── EXERCISE PASSAGE

# Cant connect to client



## t77snapshot (Dec 1, 2009)

My WCG network is down and I need some help on getting it up again. The problem occurred when my router stopped responding, I didn't have time to mess with it so I just plugged my modem directly to my comp. I have an internet connection but not a WCG connection.










EDIT: I got my router up and running all my crunchers again accept for THIS computer. What should I do?


----------



## [Ion] (Dec 1, 2009)

Re-install BOINC (you don't have to uninstall it first), I've had this issue in the past and it fixed it.


----------



## t77snapshot (Dec 1, 2009)

Will I loose all my work?


----------



## [Ion] (Dec 1, 2009)

t77snapshot said:


> Will I loose all my work?

────
── THE DATA

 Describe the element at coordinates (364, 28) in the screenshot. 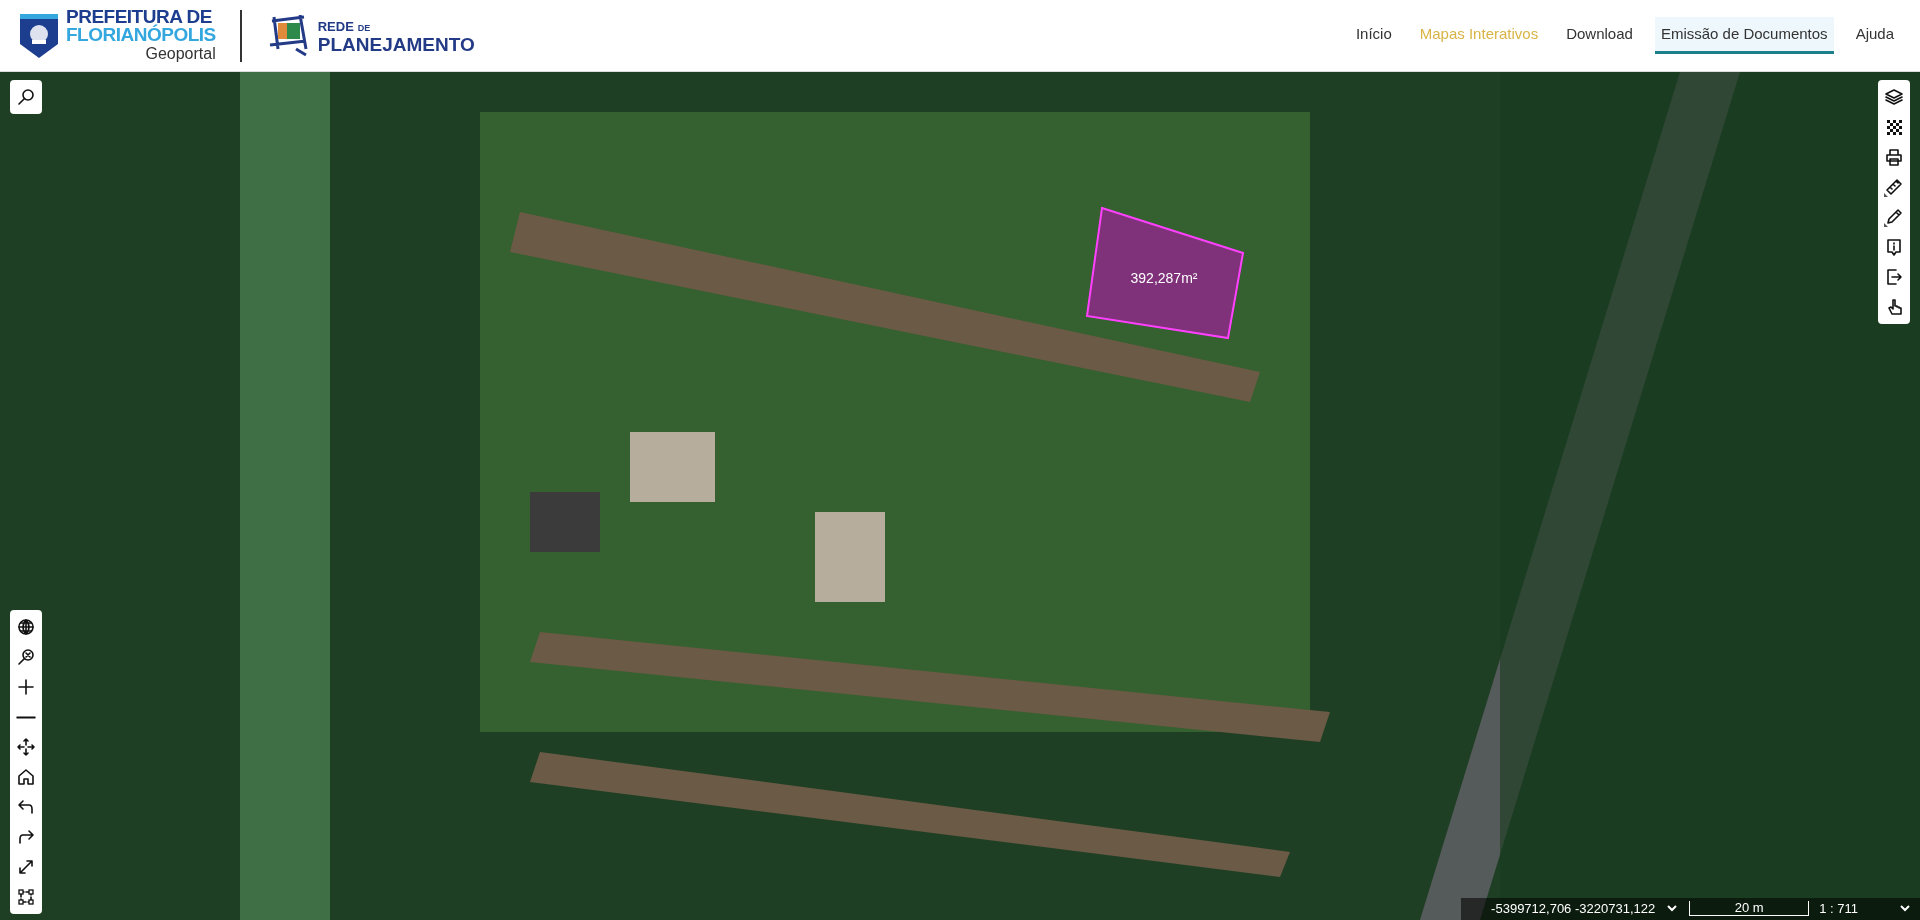

I see `network-title: DE` at that location.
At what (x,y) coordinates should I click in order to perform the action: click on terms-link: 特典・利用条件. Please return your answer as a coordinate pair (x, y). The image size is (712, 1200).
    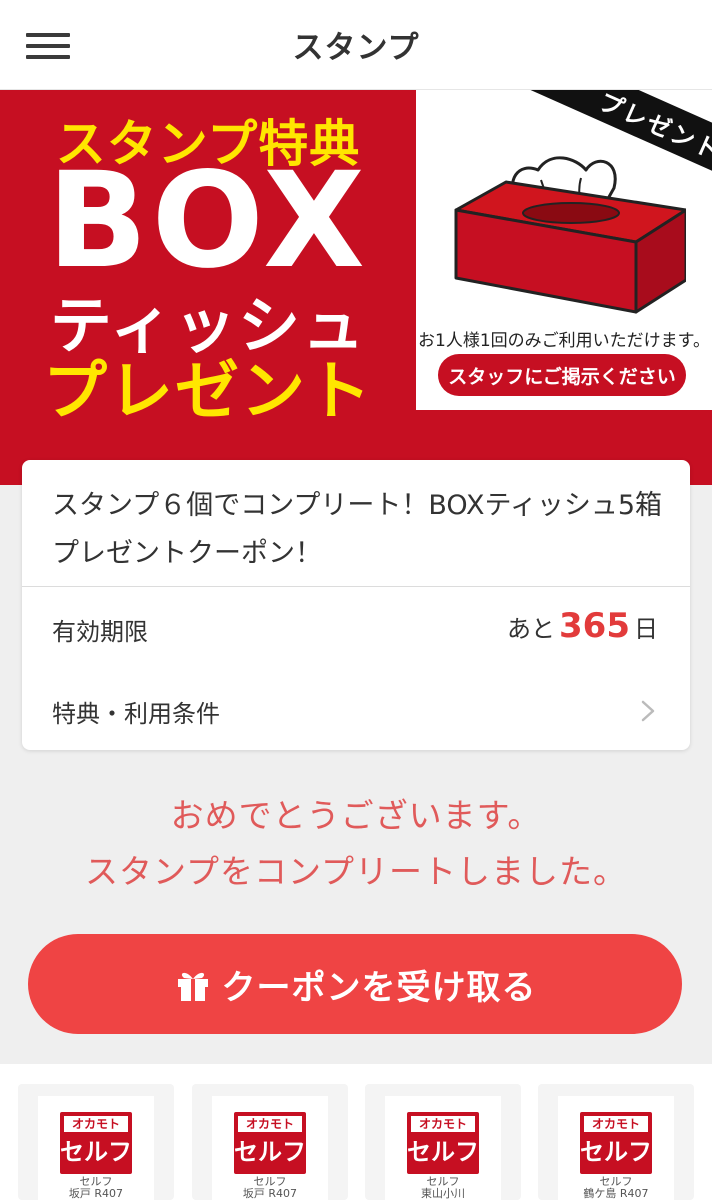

────

USING THE INFORMATION:
[a] In the forum thread about the lost WCG connection, what did [Ion] suggest doing to fix the problem?
[b] Write the next part of the forum thread about the lost WCG connection, starting after its last line.
The listing is separate material and is not part of the forum thread.

RESPONSES TO THE EXERCISE:
[a] Re-install BOINC without uninstalling it first.

[b]
Nope.  I've reinstalled the client quite a few times on different machines on XP, Vista, and 7, and all of the work was there after the reinstall and it continued crunching


----------



## t77snapshot (Dec 1, 2009)

Well I uninstalled and re-install with the same results.  Should I try removing the Project and add it again will I loose the work?


----------



## hat (Dec 1, 2009)

Have you tried manually updating it? Click on the update button in the projects tab


----------



## t77snapshot (Dec 1, 2009)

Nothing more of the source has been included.